La San-Felice, Tome 09, Emma Lyonna, tome 5
(Publié dans une autre édition sous le titre de EMMA LYONNA Tome V)
PARIS CALMANN LÉVY, ÉDITEUR ANCIENNE MAISON MICHEL LÉVY FRÈRES RUE AUBER, 3, ET BOULEVARD DES ITALIENS, 15 A LA LIBRAIRIE NOUVELLE
L'exécution de Caracciolo répandit dans Naples une consternation profonde. À quelque parti que l'on appartînt, on reconnaissait, dans l'amiral, un homme à la fois considérable par la naissance et par le génie; sa vie avait été irréprochable et pure de toutes ces souillures morales dont est si rarement exempte la vie d'un homme de cour. Il est vrai que Caracciolo n'avait été un homme de cour que dans ses moments perdus, et, dans ces moments-là, on l'a vu, il avait essayé de défendre la royauté avec autant de franchise et de courage qu'il avait défendu depuis la patrie.
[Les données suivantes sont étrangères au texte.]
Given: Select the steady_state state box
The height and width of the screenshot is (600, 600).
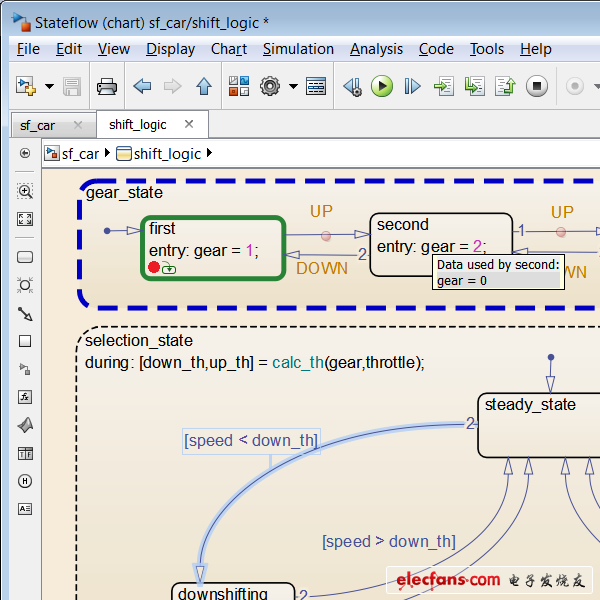Looking at the screenshot, I should click(538, 424).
Cette exécution fut, surtout pour les prisonniers sous les yeux desquels elle avait eu lieu, un terrible spectacle. Ils y virent leur propre sentence, et, lorsque, au coucher du soleil, ainsi que le portait le jugement, la corde fut coupée et que ce cadavre, sur lequel tous les yeux étaient fixés, n'étant plus soutenu par rien, plongea dans la mer rapidement, entraîné par les boulets qu'on lui avait attachés aux pieds, un cri terrible, parti de la bouche des prisonniers, s'échappa de tous les bâtiments, et, courant à la surface des flots comme la plainte de l'esprit de la mer, eut son écho dans les flancs mêmes du Foudroyant .
Le cardinal ignorait tout ce qui venait de se passer dans cette terrible journée, non-seulement le procès, mais encore l'arrestation de Caracciolo.--Nelson, on l'a vu, avait eu grand soin de se faire amener le prisonnier par le Granatello, défendant expressément de le faire passer par le camp de Ruffo; car, à coup sûr, le cardinal n'eût point permis qu'un officier anglais, avec lequel, d'ailleurs, il était depuis quelques jours en complète dissidence sur un point d'honneur aussi important que celui des traités, mît la main sur un prince napolitain, ce prince napolitain fût-il son ennemi; à plus forte raison sur Caracciolo, avec lequel il avait fait une espèce d'alliance sinon offensive, du moins défensive.